Facebook Reacts to Recent State Bans on Rehoming Adoptions

Facebook has announced it will disable an adoption page in an effort to comply with the growing number of states that are passing laws banning the controversial practice of rehoming.  Rehoming, which involves transferring adopted children over the internet without any official procedure, is gaining attention of state legislatures across the country and Facebook has responded by removing a page that rehoming parents use to connect with each other.

States Ban Rehoming Practice

Rehoming occurs when adoptive parents decide that a child is not a good fit for whatever reason and contacts another couple on the internet to exchange the child without formal oversight.

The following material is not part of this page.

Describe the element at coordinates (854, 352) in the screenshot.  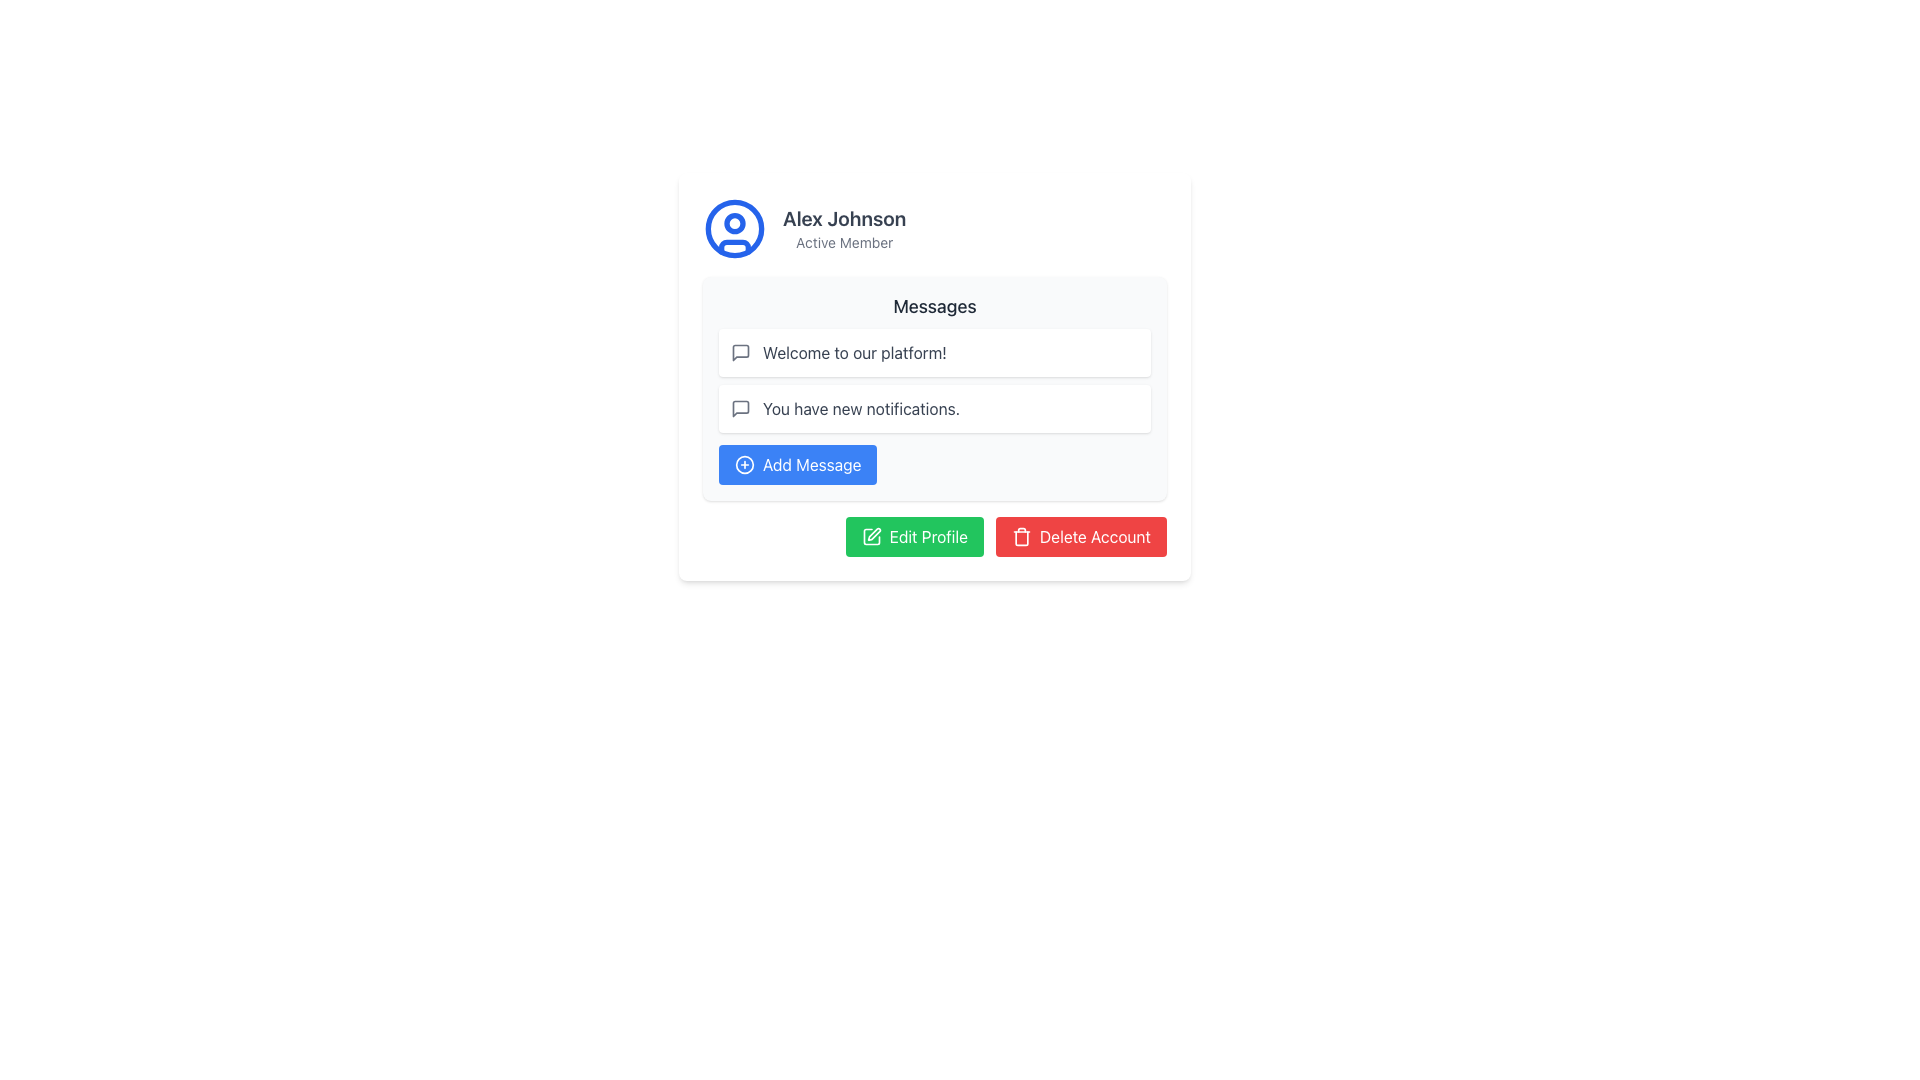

The process gained national attention after a number of investigative reports aired on media outlets over the last couple of years, and state legislatures have taken notice.  According to media investigations, rehoming can place adopted children, particularly ones from foreign countries, in dangerous situations because the rehomed families are not monitored by adoption authorities. 

A recent memorandum published by the DC-based organization Center for Adoption Policy summarizes a number of state laws passed in Wisconsin, Colorado, Louisiana, Florida, and Virginia.  Although the laws differ in structure and scope, the majority of them prohibit any advertisement about rehoming and the actual practice of conducting an adoption without going through proper channels of authority.  Since the publication of the memo, Arkansas has reportedly passed a similar bill that prohibits unauthorized rehoming adoptions, and many other states are considering similar laws.

Most of the laws on the books make the process a felony, but some, such as the Arkansas law, creates a safe harbor from prosecution for situations where the adopted child is destructive and the adopted parent has exhausted all legal and reasonable options.  Because all of the laws outlaw advertising rehoming, Facebook has taken action to limit use of its social media services to advance the practice.

Facebook Removes Rehoming Page

Last week, a report by the London-based UK Channel 4 news announced that Facebook intends to close its Adoption Through Disruption webpage.  The page serves as a directory of advertisements for the re-adoption of children who are not fitting in with their adopted parents where interested couples can connect with children who need a new home.  The page regularly updates with photos of adopted children who need to be relocated, and provides a lengthy synopsis of the child’s personality and ideal new fit.  The site makes it clear that it complies with all local adoption laws when transferring the children, however, because many of the new rehoming legislation bans the practice of advertising re-adoptions the webpage will likely conflict. 

Facebook’s Adoption Through Disruption page is still operating as many of the rehoming laws have yet to take effect, however, it appears the company intends to simply shut down the site rather than make an effort to comply with the growing movement by states to put a stop to unauthorized transfers of adopted children.  Given the growing attention paid to concerns about adopted children being rehomed to dangerous or destructive environments, Facebook is not the only organization that will need to make changes in the near future.

Adoption Process May Face Additional Changes

As rehoming becomes more of a concern, adoption agencies, particularly ones with international connections may have their adoption process scrutinized more closely.  Parents who adopt foreign-born children are also likely going to be encouraged to connect with out-of-country agencies by working with local or state adoption agencies to ensure they and the child are properly vetted to maximize the chance of a good fit.  Because of the widespread network of rehoming already in place, the process of banning or even limiting it will likely be long and logistically difficult for state and local authorities, so concerned organizations, governments, and adoption agencies may also turn attention to reducing the number of disruptive adoptions by improving pre-adoptive procedures.